TZ.B. – Eu estive lá 8 anos e durante esse tempo criei um catálogo de música portuguesa que a BMG não tinha e quando de lá saí era o segundo maior catálogo sendo somente superado pelo da EMI Valentim de Carvalho. Ultrapassámos a PolyGram que já era Universal, a Sony, a Warner. Todas as outras que tinham catálogo português ficaram para trás. Durante esses 8 anos, eu e a minha equipa fizemos um excelente trabalho a criar um catálogo nacional. Crescemos de tal forma que já não me pediam o cimo das árvores, pediam-me o céu... e eu aí comecei a achar que aquilo era um disparate completo. A pressão era diabólica (as multinacionais têm um pouco essa filosofia). A BMG tinha uma quota de mercado de 3%, depois passou para 5%, 10% até que chegámos a 17%. Só que depois eles já queriam 20%, mas tinham que entender que os outros também estavam cá... 17% era uma excelente quota de mercado... Falei com o meu presidente e saí para fundar o meu próprio projeto, a MAR. A minha própria empresa, a MAR tinha uma estrutura de A&R e produção. Fiz uma aliança com a EMI, com o meu amigo David Ferreira. Portanto a EMI editava e vendia os meus discos enquanto eu produzia e gravava.
XM – Quando nasce a sua empresa MAR, esta surge para romper com os padrões definidos pelo status quo de então? Lúcia Moniz, Ayamonte, Francisco Mendes e Darrasar são fruto desta nova "aventura" empresarial?
TZ.B. – A ideia era romper um bocadinho com o que se fazia e criar um catálogo alternativo pois a EMI já tinha nomes muito fortes como Rui Veloso, Trovante, etc. Pediram-me precisamente que descobrisse gente nova pois não estavam muito vocacionados para isso. Lúcia Moniz correu muito bem, os Darrasar também pois estávamos numa altura em que proliferavam as Boys Band e atingiram vários discos de ouro. Foram anos muito bons, aqueles que passei na MAR. Mas depois surgiu novamente um convite para regressar à Universal...
XM – Como e quando surgiu o convite para ser Presidente do Conselho de Administração da Universal Portuguesa (ex-PolyGram)?
TZ.B. – Foi em 1990. Foi um convite quase irrecusável, para já porque em termos económicos era compensador, e depois em termos de desafio também, porque a Universal era a maior companhia, na altura, e era manter a companhia em número um, lutando sempre com a EMI Valentim de Carvalho que, tradicionalmente, era a guerra que tínhamos. Ao mesmo tempo, refazer o catálogo nacional da Universal que era forte, mas com gente já muito estabelecida. Estavam a precisar de sangue novo e lá fui eu, de novo, meter-me nestas confusões das multinacionais, nas guerras que são simpáticas mas pesadas.

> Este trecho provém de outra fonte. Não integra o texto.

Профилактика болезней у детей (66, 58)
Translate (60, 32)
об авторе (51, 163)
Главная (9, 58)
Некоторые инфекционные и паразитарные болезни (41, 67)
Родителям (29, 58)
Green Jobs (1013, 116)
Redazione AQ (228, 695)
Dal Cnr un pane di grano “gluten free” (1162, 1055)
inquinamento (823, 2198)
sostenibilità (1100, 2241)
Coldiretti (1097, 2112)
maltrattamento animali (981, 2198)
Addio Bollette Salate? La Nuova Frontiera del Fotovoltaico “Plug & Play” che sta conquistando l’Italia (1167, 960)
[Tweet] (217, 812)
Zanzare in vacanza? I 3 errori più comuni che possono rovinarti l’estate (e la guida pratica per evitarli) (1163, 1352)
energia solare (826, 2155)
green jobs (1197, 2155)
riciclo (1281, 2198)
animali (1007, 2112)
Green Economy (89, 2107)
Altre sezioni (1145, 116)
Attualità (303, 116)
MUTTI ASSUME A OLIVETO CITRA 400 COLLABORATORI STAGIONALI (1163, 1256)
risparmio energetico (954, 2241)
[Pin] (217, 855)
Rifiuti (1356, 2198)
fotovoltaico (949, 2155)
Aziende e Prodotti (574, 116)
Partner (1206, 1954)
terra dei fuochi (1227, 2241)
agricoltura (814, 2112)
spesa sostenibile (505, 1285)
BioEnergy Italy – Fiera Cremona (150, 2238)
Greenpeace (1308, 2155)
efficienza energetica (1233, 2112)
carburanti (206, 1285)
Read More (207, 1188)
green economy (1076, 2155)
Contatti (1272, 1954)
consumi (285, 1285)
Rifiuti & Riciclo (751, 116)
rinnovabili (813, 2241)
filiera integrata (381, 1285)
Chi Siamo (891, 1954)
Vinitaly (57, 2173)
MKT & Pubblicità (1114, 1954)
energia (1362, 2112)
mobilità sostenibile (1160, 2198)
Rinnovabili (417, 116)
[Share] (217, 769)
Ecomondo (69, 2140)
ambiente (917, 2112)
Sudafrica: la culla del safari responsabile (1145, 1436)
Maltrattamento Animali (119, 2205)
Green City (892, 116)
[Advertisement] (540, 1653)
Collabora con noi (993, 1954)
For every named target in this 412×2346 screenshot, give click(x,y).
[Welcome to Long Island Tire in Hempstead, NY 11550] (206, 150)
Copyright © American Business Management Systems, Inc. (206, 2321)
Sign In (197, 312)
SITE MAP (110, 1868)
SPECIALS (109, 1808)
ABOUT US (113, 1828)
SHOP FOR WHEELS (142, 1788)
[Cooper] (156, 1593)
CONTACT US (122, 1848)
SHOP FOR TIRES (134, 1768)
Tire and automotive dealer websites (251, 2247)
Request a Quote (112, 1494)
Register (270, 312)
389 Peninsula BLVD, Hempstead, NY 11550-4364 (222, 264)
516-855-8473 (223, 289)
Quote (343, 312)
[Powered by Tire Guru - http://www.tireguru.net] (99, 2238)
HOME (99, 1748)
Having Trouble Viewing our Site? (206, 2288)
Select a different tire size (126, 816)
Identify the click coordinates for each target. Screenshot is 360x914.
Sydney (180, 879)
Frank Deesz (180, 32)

XM – Referências como Lúcia Moniz, Marta Plantier, Adelaide Ferreira, Paulo de Carvalho, José Cid, Quarteto 1111, Carlos do Carmo, Simone de Oliveira, Victor Espadinha, Doce, Gemini e Green Windows são nomes eleitos para comemorar 35 anos de carreira. Houve alguma razão para esta escolha?
TZ.B. – Faltam aqui alguns nomes, aliás quando festejei depois disso os 40 anos de carreira nas Festas do Mar em Cascais, convidei todos os que estavam disponíveis e muitos outros que não referiram nesta questão. É sempre uma escolha difícil pois eu escrevi para dezenas de pessoas neste país e não as podia convidar todas. Uma das coisas que mais gozo me deu foi ter escrito para quase toda a gente deste país, desde o rock até ao fado para o qual cada vez escrevo mais, pois o fado está hoje com uma força enorme e é a área de maior desenvolvimento em Portugal.
XM – Porque deixa, em 2007, a Universal Music Portugal?
TZ.B. – Cansaço e o facto de estarmos a entrar numa época completamente diferente. A internet apareceu e começou a constituir-se como um problema gravíssimo porque qualquer pessoa podia fazer uploads, downloads, troca de ficheiros, etc. Entrámos num paradigma completamente diferente, a música começou-se a difundir por outros canais, a gratuitidade instalou-se e isto veio desgastar toda a indústria musical e, em particular, a indústria discográfica e as multinacionais, vindo mesmo a obrigar as companhias a redimensionarem-se. Assim, em 2007 a Universal passa a ser Universal Ibérica ficando a sede em Madrid e eu comecei a achar que já não fazia qualquer sentido eu continuar o meu trabalho pois estava habituado a ter liberdade de decisão. Decidi que me queria dedicar cada vez mais à minha atividade de autor e surgiu também por essa altura o convite para vir aqui para a SPA, logo acabou por se algo de muito natural esta minha saída da Universal. Em 2008 fui para a administração da SPA mas ainda não a tempo inteiro pois na altura ainda me encontrava como consultor da RTP, lugar que ocupei durante 3 anos.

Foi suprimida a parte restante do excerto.